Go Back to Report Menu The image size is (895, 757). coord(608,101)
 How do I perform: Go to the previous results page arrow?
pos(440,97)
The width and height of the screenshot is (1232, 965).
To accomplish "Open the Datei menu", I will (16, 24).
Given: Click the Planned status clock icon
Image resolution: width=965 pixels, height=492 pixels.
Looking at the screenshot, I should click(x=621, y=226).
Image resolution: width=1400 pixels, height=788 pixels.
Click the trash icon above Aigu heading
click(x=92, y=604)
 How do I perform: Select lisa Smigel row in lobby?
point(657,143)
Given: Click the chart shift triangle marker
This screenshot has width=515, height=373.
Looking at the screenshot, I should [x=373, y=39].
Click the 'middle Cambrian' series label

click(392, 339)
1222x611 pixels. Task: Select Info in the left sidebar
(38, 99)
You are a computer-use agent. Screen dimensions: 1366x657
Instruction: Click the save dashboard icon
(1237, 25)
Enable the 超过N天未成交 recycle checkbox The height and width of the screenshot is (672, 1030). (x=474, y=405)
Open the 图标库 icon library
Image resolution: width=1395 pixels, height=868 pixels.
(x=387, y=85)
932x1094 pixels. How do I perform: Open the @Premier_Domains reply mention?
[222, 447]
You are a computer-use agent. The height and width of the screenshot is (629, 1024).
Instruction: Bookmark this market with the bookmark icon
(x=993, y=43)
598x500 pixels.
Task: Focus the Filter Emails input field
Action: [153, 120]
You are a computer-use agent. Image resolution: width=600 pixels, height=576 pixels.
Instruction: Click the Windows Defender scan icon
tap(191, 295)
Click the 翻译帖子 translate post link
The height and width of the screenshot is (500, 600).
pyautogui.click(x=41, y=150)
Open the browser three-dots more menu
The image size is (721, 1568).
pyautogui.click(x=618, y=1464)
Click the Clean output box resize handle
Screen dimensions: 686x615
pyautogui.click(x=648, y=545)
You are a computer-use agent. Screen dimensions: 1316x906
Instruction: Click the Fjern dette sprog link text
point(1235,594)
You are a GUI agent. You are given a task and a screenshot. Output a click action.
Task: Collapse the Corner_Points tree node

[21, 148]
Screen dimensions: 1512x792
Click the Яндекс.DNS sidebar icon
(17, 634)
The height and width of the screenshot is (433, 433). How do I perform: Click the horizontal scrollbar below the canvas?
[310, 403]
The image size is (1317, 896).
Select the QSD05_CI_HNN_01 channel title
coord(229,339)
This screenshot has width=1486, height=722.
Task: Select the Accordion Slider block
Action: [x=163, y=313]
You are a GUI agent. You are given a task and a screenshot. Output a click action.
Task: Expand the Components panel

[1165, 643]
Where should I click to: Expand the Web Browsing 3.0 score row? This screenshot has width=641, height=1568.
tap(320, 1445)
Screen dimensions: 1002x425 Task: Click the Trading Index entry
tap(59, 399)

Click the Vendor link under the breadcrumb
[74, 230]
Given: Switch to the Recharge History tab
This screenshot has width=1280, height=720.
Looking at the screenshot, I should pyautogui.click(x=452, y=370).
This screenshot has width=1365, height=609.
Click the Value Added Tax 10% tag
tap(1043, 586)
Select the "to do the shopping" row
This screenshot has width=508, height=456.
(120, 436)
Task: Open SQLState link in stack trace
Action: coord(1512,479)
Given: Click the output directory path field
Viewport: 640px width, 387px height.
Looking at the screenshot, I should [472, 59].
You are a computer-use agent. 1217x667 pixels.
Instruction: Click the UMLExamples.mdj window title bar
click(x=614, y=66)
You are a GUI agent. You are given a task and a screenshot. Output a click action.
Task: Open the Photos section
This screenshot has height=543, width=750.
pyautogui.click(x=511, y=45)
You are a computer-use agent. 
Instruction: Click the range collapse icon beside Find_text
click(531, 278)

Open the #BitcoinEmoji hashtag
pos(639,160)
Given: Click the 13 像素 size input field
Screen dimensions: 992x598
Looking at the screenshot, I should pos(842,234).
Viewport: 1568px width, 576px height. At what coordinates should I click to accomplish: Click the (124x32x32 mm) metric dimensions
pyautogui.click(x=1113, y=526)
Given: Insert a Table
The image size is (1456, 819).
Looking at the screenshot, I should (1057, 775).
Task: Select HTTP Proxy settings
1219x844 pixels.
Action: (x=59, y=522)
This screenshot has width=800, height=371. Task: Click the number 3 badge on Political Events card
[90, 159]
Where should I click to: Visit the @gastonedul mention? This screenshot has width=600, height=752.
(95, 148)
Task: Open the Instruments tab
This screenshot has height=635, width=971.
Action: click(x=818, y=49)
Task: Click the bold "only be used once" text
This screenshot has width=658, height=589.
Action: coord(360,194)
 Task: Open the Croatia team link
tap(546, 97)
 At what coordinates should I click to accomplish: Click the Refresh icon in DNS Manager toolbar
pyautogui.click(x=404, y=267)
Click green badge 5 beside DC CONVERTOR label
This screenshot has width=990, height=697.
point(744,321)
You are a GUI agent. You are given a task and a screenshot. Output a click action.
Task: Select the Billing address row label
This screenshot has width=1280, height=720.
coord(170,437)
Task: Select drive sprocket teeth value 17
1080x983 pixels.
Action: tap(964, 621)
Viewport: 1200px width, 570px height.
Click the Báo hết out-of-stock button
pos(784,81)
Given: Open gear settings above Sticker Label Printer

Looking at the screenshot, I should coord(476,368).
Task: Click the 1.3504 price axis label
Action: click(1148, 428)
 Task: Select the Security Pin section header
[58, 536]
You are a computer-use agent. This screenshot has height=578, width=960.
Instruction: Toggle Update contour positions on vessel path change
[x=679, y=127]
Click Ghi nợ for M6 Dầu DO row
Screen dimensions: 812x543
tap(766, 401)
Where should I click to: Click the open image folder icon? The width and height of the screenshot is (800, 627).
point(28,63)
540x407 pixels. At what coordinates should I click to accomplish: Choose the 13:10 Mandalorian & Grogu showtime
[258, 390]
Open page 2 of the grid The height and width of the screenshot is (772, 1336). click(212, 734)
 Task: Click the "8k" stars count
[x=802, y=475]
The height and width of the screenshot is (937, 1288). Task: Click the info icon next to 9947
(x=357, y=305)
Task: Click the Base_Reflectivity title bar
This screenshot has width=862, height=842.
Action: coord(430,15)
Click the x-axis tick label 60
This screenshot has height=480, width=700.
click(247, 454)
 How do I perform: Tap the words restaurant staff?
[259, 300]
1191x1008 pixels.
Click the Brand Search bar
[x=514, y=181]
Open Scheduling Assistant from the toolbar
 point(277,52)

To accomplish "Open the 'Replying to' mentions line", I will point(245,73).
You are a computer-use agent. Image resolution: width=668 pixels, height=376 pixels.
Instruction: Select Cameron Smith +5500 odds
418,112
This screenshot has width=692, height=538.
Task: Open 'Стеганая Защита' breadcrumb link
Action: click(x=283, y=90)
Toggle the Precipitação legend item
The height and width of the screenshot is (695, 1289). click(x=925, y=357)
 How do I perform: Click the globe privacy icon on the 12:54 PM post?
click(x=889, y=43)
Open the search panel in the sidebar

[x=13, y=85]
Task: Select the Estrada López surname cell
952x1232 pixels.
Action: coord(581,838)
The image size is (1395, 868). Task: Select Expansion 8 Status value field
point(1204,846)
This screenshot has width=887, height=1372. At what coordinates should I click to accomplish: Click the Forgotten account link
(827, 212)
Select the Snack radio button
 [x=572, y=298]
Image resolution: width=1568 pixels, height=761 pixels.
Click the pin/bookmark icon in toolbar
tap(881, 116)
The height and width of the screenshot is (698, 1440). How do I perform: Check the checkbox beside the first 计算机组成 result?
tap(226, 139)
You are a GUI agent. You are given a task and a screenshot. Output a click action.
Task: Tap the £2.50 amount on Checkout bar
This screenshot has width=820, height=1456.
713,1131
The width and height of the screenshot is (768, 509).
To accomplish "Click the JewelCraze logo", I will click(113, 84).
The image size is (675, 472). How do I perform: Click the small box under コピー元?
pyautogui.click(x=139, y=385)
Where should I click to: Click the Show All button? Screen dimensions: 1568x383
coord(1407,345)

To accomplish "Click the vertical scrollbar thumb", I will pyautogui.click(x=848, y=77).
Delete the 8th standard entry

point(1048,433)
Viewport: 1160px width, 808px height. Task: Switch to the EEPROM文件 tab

☆ ☆ ☆

* [Your goal]: The answer should be only a number: the count of lines in the listing above that contain the word "computer".

* [Output for this exercise]: 8